▶ [INSTRUCTIONS FOR THE TASK] Where the records below show the word "column" in a line, please copy that line.

▶ [EXERCISE MATERIALS]
################

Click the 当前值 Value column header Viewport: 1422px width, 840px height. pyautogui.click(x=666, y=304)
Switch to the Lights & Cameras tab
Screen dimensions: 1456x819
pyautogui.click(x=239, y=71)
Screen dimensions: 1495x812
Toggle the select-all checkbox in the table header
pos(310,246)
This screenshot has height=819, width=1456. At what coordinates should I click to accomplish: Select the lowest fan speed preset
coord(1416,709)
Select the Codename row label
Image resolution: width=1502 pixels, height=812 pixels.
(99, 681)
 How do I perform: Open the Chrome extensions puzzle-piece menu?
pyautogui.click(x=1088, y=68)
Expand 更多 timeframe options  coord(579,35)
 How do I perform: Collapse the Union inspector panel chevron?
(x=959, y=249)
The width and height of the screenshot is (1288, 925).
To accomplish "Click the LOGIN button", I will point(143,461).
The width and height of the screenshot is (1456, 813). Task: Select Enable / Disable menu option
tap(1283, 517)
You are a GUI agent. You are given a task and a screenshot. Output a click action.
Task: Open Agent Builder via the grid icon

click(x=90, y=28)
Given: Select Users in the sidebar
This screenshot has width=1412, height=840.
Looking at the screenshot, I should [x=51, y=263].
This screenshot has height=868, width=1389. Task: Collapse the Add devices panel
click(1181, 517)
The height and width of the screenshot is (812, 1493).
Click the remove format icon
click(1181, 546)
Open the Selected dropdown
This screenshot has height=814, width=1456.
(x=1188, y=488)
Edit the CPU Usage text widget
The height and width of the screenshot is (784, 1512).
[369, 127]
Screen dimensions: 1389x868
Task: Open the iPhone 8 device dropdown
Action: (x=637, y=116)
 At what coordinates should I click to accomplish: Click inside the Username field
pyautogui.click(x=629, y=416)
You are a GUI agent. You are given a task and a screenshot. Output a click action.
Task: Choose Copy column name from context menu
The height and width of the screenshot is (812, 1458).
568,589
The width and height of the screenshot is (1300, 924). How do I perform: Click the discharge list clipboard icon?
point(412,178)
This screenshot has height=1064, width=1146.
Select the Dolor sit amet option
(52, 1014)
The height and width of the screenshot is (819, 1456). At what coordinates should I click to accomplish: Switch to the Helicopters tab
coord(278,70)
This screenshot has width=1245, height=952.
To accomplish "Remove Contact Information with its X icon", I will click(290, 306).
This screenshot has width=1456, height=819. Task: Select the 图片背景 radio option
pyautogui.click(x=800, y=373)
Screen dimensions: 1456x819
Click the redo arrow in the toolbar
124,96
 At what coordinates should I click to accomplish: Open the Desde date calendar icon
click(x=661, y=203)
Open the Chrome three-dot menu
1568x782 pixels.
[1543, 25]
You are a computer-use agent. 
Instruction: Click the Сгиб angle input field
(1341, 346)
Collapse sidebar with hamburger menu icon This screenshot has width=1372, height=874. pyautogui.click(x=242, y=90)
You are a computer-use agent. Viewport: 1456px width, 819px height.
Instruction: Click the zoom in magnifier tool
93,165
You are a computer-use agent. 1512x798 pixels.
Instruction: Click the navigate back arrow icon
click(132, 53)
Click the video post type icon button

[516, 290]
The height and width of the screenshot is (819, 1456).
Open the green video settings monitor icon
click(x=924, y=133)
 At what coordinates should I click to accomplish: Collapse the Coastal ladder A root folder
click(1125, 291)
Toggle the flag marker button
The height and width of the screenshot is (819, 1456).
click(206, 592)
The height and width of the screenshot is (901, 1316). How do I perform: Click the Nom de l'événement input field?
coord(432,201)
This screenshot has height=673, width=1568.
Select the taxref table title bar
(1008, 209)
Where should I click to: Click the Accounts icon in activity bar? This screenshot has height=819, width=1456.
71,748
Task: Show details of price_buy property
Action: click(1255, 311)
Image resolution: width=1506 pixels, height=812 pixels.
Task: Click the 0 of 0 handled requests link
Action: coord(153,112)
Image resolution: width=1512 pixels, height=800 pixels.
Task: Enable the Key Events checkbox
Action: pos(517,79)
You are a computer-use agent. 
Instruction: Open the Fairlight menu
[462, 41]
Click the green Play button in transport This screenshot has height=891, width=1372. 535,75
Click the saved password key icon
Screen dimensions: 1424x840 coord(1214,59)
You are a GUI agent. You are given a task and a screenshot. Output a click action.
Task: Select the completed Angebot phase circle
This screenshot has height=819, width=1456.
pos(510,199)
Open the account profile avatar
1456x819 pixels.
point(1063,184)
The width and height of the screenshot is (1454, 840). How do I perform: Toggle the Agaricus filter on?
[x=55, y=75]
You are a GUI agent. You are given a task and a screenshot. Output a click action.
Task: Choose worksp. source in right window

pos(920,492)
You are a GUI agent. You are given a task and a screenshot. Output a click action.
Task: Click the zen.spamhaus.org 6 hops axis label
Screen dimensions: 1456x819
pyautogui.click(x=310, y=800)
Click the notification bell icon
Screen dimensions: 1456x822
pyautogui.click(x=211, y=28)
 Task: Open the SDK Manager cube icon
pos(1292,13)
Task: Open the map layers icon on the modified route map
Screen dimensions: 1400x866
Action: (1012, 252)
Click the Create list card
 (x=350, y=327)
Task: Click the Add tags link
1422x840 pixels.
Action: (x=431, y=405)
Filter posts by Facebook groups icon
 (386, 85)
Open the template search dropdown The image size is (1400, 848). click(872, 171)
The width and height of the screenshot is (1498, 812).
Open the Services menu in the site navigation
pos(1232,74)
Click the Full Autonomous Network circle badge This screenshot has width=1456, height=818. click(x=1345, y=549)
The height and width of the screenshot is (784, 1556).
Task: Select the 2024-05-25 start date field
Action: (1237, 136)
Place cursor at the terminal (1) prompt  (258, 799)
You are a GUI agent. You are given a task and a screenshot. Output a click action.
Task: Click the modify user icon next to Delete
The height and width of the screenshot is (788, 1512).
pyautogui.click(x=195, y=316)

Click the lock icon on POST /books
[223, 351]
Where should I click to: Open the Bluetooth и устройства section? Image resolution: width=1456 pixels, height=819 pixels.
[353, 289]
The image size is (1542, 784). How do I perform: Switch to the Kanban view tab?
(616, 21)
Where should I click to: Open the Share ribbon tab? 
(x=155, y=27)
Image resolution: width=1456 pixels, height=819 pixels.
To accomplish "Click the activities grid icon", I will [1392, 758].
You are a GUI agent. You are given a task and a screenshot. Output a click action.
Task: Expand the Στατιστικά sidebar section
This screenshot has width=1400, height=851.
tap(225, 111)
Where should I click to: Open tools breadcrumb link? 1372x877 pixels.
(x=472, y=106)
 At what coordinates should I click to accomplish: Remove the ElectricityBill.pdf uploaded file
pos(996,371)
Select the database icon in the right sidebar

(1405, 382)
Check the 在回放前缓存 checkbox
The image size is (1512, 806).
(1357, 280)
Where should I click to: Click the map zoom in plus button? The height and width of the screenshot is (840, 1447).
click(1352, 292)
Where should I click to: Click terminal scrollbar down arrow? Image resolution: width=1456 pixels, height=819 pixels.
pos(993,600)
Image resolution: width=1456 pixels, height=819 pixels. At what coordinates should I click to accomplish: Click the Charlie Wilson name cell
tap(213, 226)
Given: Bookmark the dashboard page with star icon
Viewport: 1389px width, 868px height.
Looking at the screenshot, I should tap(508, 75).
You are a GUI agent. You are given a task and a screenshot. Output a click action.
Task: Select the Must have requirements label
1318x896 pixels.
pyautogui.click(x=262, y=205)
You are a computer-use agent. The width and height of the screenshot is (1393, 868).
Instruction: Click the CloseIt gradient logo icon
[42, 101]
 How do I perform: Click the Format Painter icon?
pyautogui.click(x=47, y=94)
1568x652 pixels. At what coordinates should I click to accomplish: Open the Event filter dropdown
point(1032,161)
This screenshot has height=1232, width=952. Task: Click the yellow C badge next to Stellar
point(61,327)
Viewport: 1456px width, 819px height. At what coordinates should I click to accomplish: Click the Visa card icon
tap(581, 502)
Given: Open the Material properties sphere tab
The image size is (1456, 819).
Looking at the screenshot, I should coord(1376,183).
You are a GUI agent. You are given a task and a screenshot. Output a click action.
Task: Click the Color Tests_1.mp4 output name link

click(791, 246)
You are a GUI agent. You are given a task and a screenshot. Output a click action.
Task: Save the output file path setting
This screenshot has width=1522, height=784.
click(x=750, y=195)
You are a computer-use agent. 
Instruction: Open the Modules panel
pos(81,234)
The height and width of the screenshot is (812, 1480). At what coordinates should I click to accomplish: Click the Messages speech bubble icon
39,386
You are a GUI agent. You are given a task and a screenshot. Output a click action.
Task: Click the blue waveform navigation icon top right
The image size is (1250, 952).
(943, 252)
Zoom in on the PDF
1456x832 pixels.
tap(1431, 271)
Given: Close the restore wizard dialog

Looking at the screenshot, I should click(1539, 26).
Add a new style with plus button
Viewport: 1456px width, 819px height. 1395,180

################

▶ [ANSWER SPACE]
Click the 当前值 Value column header Viewport: 1422px width, 840px height. pyautogui.click(x=666, y=304)
Task: Choose Copy column name from context menu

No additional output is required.